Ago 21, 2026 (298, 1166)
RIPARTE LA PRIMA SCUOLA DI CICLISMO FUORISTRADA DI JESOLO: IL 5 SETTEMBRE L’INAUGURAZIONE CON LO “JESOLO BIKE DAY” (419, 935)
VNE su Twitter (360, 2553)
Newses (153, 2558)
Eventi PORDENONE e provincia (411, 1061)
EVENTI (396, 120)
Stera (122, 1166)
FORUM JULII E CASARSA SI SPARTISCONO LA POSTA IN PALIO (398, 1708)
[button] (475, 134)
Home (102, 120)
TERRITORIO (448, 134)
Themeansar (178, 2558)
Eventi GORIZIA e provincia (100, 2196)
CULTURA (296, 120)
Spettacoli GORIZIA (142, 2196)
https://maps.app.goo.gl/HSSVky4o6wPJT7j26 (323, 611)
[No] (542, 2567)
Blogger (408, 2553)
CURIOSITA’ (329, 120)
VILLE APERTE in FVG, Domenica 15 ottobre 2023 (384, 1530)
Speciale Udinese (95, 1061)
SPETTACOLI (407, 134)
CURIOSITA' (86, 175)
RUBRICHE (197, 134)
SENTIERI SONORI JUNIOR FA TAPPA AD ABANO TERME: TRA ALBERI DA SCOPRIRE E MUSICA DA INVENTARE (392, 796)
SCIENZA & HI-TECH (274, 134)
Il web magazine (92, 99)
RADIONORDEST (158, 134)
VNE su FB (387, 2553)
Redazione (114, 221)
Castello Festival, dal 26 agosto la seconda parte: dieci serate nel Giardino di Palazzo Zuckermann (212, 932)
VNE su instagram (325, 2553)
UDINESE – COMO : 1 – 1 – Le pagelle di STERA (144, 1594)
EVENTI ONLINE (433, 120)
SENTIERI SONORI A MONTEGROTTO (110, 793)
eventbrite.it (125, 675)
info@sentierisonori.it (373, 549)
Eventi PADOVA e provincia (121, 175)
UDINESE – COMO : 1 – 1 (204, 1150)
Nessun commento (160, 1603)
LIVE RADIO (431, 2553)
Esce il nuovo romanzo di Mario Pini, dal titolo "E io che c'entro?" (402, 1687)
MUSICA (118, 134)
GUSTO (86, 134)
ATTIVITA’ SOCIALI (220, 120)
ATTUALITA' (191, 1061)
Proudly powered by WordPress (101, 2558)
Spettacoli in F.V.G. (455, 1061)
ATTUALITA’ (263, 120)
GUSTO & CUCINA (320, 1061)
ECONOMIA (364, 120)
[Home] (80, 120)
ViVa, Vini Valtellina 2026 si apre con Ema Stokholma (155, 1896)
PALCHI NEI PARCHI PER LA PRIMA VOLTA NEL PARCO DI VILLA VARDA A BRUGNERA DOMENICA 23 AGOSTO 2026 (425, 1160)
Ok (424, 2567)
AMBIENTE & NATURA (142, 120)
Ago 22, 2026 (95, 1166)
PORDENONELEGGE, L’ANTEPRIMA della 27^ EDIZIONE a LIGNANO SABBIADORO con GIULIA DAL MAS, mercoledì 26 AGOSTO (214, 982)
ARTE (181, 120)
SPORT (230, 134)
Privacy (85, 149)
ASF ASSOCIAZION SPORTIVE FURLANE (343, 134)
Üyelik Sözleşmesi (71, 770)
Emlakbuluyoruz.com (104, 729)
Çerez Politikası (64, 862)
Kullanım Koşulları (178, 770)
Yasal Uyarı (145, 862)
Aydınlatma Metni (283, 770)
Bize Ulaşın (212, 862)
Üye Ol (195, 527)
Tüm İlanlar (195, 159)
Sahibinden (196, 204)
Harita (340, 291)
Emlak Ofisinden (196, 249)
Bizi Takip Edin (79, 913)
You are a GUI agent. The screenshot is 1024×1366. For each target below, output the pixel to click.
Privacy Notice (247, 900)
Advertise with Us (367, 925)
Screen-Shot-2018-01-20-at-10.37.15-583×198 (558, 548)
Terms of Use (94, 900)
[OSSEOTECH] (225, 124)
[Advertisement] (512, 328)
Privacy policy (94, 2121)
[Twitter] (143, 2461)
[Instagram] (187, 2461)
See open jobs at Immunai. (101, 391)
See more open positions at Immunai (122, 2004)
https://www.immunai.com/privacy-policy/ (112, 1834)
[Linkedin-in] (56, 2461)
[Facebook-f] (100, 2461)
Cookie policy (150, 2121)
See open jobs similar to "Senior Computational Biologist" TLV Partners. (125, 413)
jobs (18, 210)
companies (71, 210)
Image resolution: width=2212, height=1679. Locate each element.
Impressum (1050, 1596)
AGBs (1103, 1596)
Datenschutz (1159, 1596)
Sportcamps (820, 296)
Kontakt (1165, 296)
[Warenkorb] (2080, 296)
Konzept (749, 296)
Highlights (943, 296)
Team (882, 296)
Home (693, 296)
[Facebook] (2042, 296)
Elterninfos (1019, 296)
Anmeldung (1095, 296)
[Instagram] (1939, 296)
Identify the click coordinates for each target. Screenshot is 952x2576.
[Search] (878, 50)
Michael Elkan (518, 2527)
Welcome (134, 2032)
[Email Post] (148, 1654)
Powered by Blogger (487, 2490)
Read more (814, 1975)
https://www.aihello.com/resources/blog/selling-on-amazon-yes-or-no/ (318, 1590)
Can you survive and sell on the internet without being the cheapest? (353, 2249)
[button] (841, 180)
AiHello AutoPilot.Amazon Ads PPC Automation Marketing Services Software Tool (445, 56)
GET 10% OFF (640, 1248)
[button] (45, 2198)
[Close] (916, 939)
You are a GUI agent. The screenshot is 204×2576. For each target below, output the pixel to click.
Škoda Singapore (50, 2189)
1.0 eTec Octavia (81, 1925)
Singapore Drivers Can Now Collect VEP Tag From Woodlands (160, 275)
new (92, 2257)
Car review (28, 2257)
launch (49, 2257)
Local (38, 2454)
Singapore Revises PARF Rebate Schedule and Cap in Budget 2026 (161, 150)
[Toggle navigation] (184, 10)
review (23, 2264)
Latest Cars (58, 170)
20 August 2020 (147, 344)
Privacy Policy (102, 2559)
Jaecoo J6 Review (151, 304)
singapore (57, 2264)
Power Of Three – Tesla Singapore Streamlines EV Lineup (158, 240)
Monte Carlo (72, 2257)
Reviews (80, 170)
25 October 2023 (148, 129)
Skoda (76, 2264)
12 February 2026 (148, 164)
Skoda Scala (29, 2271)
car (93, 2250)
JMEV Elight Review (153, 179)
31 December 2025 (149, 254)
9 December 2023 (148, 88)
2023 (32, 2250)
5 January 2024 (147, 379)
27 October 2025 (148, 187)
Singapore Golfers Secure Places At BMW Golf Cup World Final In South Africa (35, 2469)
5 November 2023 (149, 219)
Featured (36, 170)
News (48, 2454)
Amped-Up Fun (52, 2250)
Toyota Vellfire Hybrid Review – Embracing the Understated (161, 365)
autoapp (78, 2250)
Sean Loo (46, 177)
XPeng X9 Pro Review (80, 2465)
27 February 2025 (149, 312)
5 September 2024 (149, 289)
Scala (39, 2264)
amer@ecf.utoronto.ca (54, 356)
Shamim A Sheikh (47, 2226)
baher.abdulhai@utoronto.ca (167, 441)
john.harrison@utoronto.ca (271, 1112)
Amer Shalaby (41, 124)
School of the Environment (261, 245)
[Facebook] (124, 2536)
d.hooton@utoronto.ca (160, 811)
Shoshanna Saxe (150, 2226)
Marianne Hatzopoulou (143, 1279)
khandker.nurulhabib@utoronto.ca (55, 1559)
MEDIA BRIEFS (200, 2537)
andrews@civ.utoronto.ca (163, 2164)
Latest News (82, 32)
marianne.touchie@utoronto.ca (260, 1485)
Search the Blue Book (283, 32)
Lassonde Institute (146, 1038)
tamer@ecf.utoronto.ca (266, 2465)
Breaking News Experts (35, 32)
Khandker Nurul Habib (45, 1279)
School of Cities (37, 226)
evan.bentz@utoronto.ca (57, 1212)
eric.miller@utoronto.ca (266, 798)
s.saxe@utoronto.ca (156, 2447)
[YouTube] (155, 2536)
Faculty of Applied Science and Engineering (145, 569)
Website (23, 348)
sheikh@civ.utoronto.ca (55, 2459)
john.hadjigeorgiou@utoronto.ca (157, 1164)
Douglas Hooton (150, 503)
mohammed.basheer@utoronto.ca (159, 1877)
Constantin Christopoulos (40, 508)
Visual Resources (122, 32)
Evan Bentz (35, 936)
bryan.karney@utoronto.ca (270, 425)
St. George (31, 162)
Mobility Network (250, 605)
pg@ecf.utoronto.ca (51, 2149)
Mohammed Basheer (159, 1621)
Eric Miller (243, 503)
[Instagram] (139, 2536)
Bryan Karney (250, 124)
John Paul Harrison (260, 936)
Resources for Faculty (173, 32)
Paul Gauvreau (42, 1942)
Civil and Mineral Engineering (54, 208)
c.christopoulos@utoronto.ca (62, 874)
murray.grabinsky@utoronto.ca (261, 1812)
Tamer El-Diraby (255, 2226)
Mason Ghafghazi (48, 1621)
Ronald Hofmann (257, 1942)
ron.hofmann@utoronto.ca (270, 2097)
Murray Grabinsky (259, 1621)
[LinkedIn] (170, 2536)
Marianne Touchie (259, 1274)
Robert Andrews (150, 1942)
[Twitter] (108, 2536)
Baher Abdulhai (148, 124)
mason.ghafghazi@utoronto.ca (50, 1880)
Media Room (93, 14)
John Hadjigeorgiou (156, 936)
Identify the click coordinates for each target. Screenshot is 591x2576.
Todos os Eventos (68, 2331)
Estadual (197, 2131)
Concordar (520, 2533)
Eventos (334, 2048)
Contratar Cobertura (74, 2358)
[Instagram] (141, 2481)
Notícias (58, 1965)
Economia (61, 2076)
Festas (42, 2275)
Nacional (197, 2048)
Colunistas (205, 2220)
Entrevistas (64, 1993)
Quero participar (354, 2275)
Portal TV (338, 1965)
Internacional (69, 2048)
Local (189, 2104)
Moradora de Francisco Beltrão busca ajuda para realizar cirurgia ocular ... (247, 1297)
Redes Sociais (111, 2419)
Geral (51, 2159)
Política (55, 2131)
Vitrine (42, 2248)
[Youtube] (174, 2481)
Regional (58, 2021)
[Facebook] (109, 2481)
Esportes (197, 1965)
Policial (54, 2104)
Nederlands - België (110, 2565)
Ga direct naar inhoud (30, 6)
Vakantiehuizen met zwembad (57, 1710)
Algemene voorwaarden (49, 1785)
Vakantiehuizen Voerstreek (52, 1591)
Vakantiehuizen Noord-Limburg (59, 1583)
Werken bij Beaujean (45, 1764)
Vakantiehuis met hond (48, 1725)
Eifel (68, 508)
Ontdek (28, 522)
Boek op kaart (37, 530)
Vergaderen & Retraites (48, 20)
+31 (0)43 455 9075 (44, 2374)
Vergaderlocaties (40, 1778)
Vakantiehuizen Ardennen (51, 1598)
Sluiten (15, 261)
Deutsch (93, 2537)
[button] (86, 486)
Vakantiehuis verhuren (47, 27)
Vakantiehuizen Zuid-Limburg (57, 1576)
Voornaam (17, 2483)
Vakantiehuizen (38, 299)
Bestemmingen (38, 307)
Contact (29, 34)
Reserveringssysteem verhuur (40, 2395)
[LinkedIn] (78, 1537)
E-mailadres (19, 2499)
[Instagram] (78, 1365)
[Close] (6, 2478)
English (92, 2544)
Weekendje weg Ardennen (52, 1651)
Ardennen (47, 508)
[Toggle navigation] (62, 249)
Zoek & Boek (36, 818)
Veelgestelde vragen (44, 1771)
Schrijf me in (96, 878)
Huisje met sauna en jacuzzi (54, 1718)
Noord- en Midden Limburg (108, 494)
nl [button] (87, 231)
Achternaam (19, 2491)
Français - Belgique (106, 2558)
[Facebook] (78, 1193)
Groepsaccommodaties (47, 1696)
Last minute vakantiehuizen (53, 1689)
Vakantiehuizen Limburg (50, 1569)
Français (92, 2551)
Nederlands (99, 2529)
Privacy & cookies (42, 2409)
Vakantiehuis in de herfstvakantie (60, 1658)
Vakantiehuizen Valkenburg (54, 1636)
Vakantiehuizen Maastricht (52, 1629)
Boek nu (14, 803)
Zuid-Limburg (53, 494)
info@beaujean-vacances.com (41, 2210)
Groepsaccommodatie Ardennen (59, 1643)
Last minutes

★ ★ ★

The response should be an exact copy of the lines from the one with "[Instagram] (78, 1365)" through the end of the data, with no other text.

[Instagram] (78, 1365)
[Close] (6, 2478)
English (92, 2544)
Weekendje weg Ardennen (52, 1651)
Ardennen (47, 508)
[Toggle navigation] (62, 249)
Zoek & Boek (36, 818)
Veelgestelde vragen (44, 1771)
Schrijf me in (96, 878)
Huisje met sauna en jacuzzi (54, 1718)
Noord- en Midden Limburg (108, 494)
nl [button] (87, 231)
Achternaam (19, 2491)
Français - Belgique (106, 2558)
[Facebook] (78, 1193)
Groepsaccommodaties (47, 1696)
Last minute vakantiehuizen (53, 1689)
Vakantiehuizen Limburg (50, 1569)
Français (92, 2551)
Nederlands (99, 2529)
Privacy & cookies (42, 2409)
Vakantiehuis in de herfstvakantie (60, 1658)
Vakantiehuizen Valkenburg (54, 1636)
Vakantiehuizen Maastricht (52, 1629)
Boek nu (14, 803)
Zuid-Limburg (53, 494)
info@beaujean-vacances.com (41, 2210)
Groepsaccommodatie Ardennen (59, 1643)
Last minutes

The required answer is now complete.